La peste et le choléra

Il y a 5 ans, je m’étais fendue d’un billet de blog assez insultant contre les gens qui voulaient s’abstenir ou voter blanc au second tour de l’élection présidentielle. J’avoue: je l’ai regretté par la suite.

Après 5 ans de Macronie, je comprends sincèrement qu’on soit révolté et qu’on ne veuille pas rempiler. Pas cautionner la casse de notre système de protection sociale et des services publics, le foutage de gueule sur l’égalité hommes-femmes, les abus policiers en tous genres, la nomination de ministres et de collaborateurs qui devraient croupir en prison.

Moi aussi, je vomis Macron.

Mais à celleux qui se disent que l’alternative pourrait difficilement être pire… je vous en prie, réfléchissez bien. Rien que sur le plan international: MLP est anti-Europe et notoirement pro-Poutine; elle refuse de soutenir l’Ukraine et veut sortir de l’OTAN. Dans le contexte actuel, vous imaginez?

Et si, comme moi, vous trouvez déjà que les autorités se conduisent de manière dégueulasse envers les migrants, ou la police envers les personnes racisées en général, pensez à ce que serait leur vie – ainsi que celle de toute la communauté LGBTQ – sous un régime ouvertement fasciste.

Depuis que je suis en âge de voter, je vote pour limiter la casse, et oui, j’en ai ras-le-bol. A un moment, j’en avais tellement marre de ce cirque que je m’étais faite rayer des listes électorales. Donc, si vous avez juste envie d’aller à la plage dans 10 jours, je ne vous jetterai pas la pierre cette fois.

Mais malgré une situation déjà désespérante, il vous reste le pouvoir d’empêcher notre pays de sombrer dans le fascisme. C’est clairement bien moins que ce que je voudrais. Et c’est clairement bien plus que je ne peux le mesurer en tant que personne blanche apparemment cishet, ni pauvre, ni juive, ni handicapée.

Lors d’un deuxième mandat Macron, on pourra encore se battre pour l’empêcher de nuire – en commençant par ne pas lui donner de majorité à l’Assemblée en juin. Quoi qu’on pense de lui (et j’en pense beaucoup, BEAUCOUP de mal), il est républicain. Il fonctionne encore selon les règles de la démocratie, si imparfaites soient-elles. Il est aussi pro-européen à un moment où la position inverse me paraît suicidaire.

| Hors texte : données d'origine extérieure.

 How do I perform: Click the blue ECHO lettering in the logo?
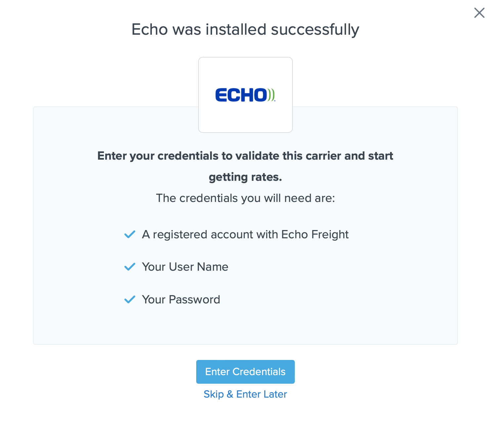coord(241,95)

Même si c’est tentant de le croire: non, la peste et le choléra ne se valent pas. Les deux sont des maladies horribles auxquelles on voudrait ne pas avoir affaire, et face auxquelles il est très tentant de baisser les bras. Mais l’une des deux fera basculer dans l’horreur la vie de beaucoup de nos concitoyens, et infléchira irrémédiablement la trajectoire de notre pays vers le pire.

Une démocratie dysfonctionnelle vaudra toujours mieux qu’un régime fasciste.

S’il vous plaît, pensez-y le 24.

3 réflexions sur “La peste et le choléra”

  1. En effet, l’un me décourage et m’agace, mais l’autre me fait peur : anti-non-blancs, anti-étrangers, anti-pauvres, anti-classe moyenne, anti-femmes, anti-LGBGT+, anti-handicapés, anti-Europe, anti-démocratie, anti-presse, anti-liberté d’opinion, anti-diversité de foi, anti-arts & culture, etc, non merci, autant opter pour le moins pire même si c’est grandement à contre-coeur.

    C’est sûre qu’un des choix est testé et désapprouvé, mais l’autre n’a pas besoin d’être testé pour autant ; et encore : le « on n’a pas essayé » est bancal puisque des collectivités françaises ont testé, des pays au fil du temps et du globe ont testé et clairement le résultat n’est pas brillant (euphémisme pour dire catastrophique)…

    (Et avec tout ça, mon conseil musical est « J’aime mon pays » de Sexy Sushi, groupe électro-barré qui est pourtant très pertinent ici.)